Édouard Philippe a annoncé jeudi 5 avril à Dijon qu’il signera « dans les prochains jours » les premiers contrats financiers entre l’État et les grandes collectivités pour limiter la hausse de leurs dépenses de fonctionnement.

« Parmi les premiers signataires, nous compterons peut-être la métropole Nice-Cote d’Azur, peut-être Bordeaux Métropole », a-t-il déclaré devant les élus de l’association France Urbaine, qui rassemble les maires des grandes villes et agglomérations. Un contrat entre l’État et Toulouse Métropole devrait également être signé mi-avril.

L’objectif du gouvernement est d’engager les 322 principales collectivités françaises – régions, départements, grandes villes… – à limiter à 1,2 % la hausse annuelle de leurs dépenses de fonctionnement pendant le quinquennat.

Les premiers contrats seront signés « avec des présidents de département, de métropole, avec des maires et peut-être des volontaires – car figurez-vous qu’il y en a – », hors de la liste des 322, a précisé Édouard Philippe.

« L’objet de la contractualisation n’est pas de baisser la dépense publique locale », mais « de maîtriser son augmentation », a-t-il souligné.

L’ensemble des 103 grandes villes, métropoles et agglomérations que regroupe France Urbaine sont toutes concernées par la contractualisation avec l’État. Soit un total d’environ 2 000 communes.
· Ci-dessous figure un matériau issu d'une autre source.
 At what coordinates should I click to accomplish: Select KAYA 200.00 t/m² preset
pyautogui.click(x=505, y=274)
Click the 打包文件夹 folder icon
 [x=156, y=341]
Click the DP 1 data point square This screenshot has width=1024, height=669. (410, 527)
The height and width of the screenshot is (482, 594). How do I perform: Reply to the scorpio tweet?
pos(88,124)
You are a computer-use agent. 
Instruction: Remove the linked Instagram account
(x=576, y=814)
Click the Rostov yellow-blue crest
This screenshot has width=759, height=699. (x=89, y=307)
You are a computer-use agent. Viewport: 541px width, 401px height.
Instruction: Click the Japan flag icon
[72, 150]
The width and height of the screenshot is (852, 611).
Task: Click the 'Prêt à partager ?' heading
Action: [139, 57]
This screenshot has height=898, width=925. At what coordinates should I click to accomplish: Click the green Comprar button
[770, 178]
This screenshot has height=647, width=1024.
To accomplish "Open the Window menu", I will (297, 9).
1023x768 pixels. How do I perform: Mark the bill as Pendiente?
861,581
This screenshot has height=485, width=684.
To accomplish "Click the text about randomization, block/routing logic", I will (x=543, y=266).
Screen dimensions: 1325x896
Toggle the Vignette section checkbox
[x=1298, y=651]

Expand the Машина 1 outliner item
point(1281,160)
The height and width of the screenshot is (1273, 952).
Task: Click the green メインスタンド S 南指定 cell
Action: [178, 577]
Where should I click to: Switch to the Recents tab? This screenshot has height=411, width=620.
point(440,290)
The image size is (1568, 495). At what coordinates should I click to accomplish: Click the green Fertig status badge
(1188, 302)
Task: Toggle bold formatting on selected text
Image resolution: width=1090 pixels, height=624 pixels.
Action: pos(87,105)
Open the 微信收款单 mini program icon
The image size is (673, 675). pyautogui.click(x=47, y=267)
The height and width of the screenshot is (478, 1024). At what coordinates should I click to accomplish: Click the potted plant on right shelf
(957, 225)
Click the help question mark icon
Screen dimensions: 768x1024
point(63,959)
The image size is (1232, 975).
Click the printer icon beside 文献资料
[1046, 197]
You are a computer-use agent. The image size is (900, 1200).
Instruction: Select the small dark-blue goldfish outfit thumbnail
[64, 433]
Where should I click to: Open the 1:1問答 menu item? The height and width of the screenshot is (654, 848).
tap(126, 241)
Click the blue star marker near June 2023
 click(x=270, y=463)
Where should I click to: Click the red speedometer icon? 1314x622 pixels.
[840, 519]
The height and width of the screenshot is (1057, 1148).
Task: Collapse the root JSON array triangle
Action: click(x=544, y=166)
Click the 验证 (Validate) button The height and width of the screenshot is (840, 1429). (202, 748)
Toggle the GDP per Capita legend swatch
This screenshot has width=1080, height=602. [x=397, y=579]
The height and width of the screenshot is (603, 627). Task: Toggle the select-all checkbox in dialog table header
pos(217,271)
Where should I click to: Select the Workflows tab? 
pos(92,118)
Le taux moyen de hausse des dépenses de 1,2 % doit être modulable en fonction des situations locales (évolution de la population, efforts d’économie déjà réalisés…). En cas de non-respect de cet objectif, les collectivités s’exposent à des pénalités.

Tout en soutenant le processus de « contractualisation », le président de France Urbaine, Jean-Luc Moudenc, maire de Toulouse et président de Toulouse Métropole, avait auparavant insisté pour que « les dépenses imposées par l’État aux collectivités ne figurent pas dans les périmètres » des contrats.

Autre demande forte des élus : une « clause de revoyure sur la méthode » un an après la signature des contrats.

L’État et les collectivités ont jusqu’au 30 juin pour parvenir à des accords et des discussions sont en cours partout en France entre les élus concernés et les préfets.